John McPhee is my favorite writer. He writes nonfiction for the New Yorker and has done so for fifty years. He writes about whatever he wants to. Alaska, the Pine Barrens, oranges, geology, transportation, and people. Always, a topic is people. He decides on a subject and searches out people engaged in his topic and weaves them into the narrative.
I read his stuff because of his subject matter (he has written extensively about geology). He also has a warm and engaging style, his readers all fall in love with him. The subject matter is always interesting, often because the people he seeks out are so colorful.
In Rising From the Plains, about Wyoming geology, McPhee found David Love, a USGS geologist from Laramie. Gone now, Dr. Love was a renowned field geologist, focusing on Wyoming. His family is an integral part of Wyoming history. His father started and ran a sheep outfit on Muskrat Creek in the Gas Hills, one of the most remote places in the lower forty eight.
The way McPhee portrays the man, his career, and Wyoming history makes one of the best books I have ever reread. And reread, and give away. If you have even the slightest interest in geology, read the book. Rising From the Plains is a standalone book, and is part of Annals of the Former World, a collection of long pieces about geology mostly along I-80, skipping over the midwestern mud. North America has fascinating geology and Annals gives a good overview.
Another book I like is The Control of Nature. If you want to modify what nature produces, you get politicians to adopt the policy, then hire engineers to figure out what to do, then design the solution. Sometimes they are asked to do the impossible, like keeping the eroding San Gabriel mountains from filling the Los Angeles Basin or control the lower Mississippi River. Ask an engineer if something can be done and their answer is always “Yes.” They make their money building stuff. They may need lots of money, all the better. Many of their projects fail at some time. Don’t move to Morgan City, Louisiana.
McPhee has a wide range of interests. He takes his storytelling skills to The Swiss army, to Loch Ness, to the Illinois River, California earthquake country, Alaska, and my least favorite book about a fish called shad. I read the book, but I still don’t care about the clammy, bony, tasteless things. Not biased, though.
He is well into his eighties, and now writes mostly about writing. His method is a complex blend of research, note taking, and building a structure to hold the piece together. He is a real structure freak. I have an idea, think about it a bit, and rip something out, editing as I go. Of course he is producing around 50,000 words. I do 500 to a thousand. I have a structure as well, as I also learned how make outlines. I tend to adapt the Army way: tell them what you are going to tell them, tell them, and then tell them what you told them. I like to introduce the subject, amplify it, then add my personal take.
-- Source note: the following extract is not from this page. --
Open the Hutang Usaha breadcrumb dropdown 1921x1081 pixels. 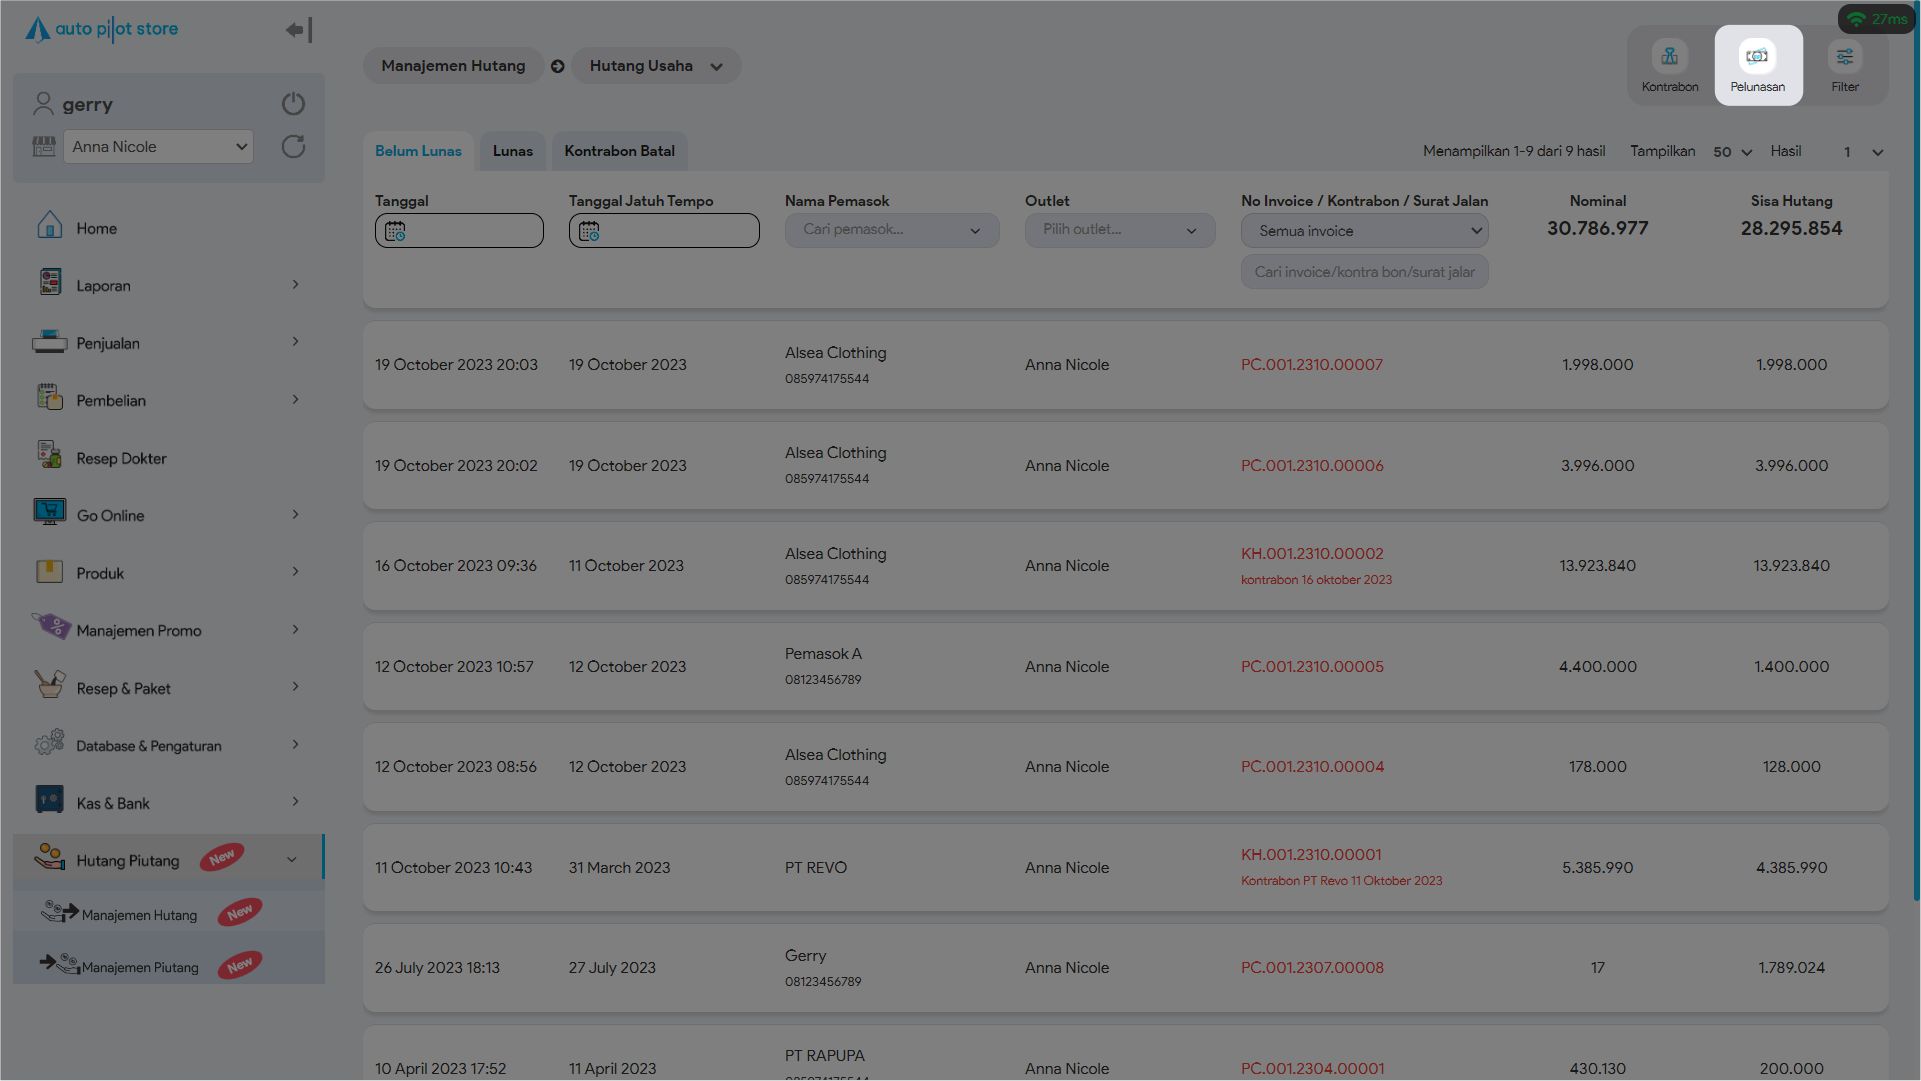[x=655, y=66]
Unlike McPhee, I tend to drift off topic into a rant or something mostly unrelated, but I like it. “Oh look, a squirrel!” Have I mentioned I have ADD? I sometimes tend to bullshit; McPhee does not. He has his extensive research and those wonderful New Yorker fact checkers. I have my broken brain and Google.
Other McPhee assets are his sense of humor and his feel for dialect. He is easy to read.